Выйдя из церковного светотеневого полумрака на городское солнце, снова ощутив мирские обязанности и соблазны, я почувствовал себя еще растеряннее, чем когда входил. Почему так все складывалось? Мне приходилось встречаться со священником из общества Троицы, много писавшим о гомосексуальности. Беседуя с ним, я осмелился заклеймить период, когда меня депортировали за гомосексуализм. Но он, если и не осудил моих желаний, все равно только и толковал мне что о страданиях и искуплении, и это помогло мне не больше прежнего. Простившись со всеми этими разочарованиями, я больше никогда не исповедовался.

Меня изнуряла необходимость ездить из пригорода в Париж, отрывавшая меня от семьи. На рассвете, невыспавшийся, я уже был на перроне маленького вокзала, а приезжал поздно вечером с вокзала Сен-Мишель. Кое-кто из постоянных пассажиров убивал время в пути, перекидываясь в карты. Другие разгадывали кроссворды. Я, забившись в угол, чувствовал, как накатывает печаль, и старался дремать. Однажды вечером кондуктор разбудил меня уже на конечной станции: я не заметил, как заснул на скамейке.

Я убеждал себя, что, несмотря ни на что, создал семейный очаг и, в определенном смысле, состоялся как профессионал. Но то, чего я предпочитал не говорить даже самому себе, мучало меня, точно кость в горле. Однажды, во время дружеского обеда с коллегами, зашла речь о знакомых, которых депортировали, и я до того расхрабрился, что признался: меня тоже депортировали. Тут же посыпались вопросы: куда? почему? а пенсию вы получаете? Позже мне часто приходилось отбиваться от таких вопросов. Поскольку был я не в Освенциме и по причине, о которой старался не упоминать, потому и не получал пенсии, — то немногое, что я мог рассказать, вызвало только неловкость, и я пожалел о своей злосчастной смелости. Я тут же замкнулся в молчании, стараясь, чтобы обо мне снова забыли.
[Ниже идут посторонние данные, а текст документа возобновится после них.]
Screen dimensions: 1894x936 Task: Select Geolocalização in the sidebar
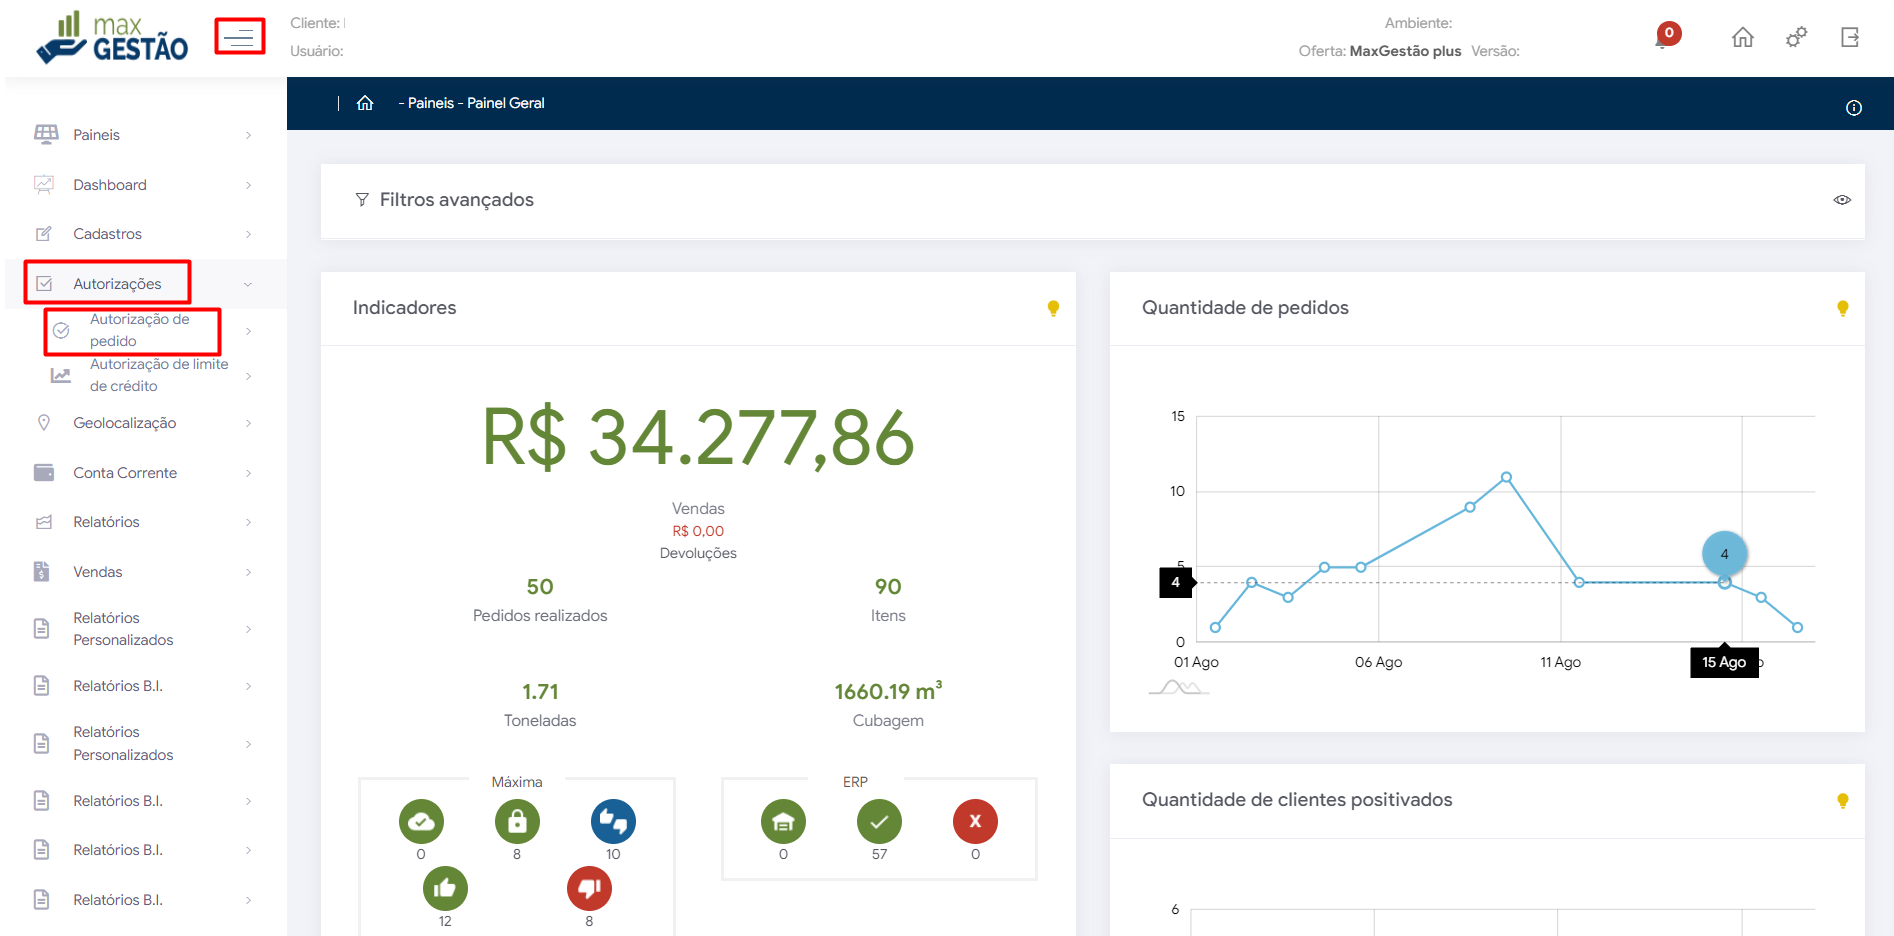[x=124, y=423]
Жена иногда устраивала мне сцену: почему я отказываюсь заполнить карточку депортированного, чтобы мне платили пенсию? Это стало бы ощутимой прибавкой к семейному бюджету. Мы смогли бы купить машину, и поездки на работу перестали бы так меня утомлять. Финансовое положение семьи не позволяло сделать быт зажиточным. Да ведь ко всему прочему это действительно было бы справедливо. Теоретически она была права, но постоянно натыкалась на мой молчаливый отказ. Она не знала, что мне предпочтительнее скрыть причину депортации. И из-за этого упорного и непростительного отказа начала питать ко мне неприязнь.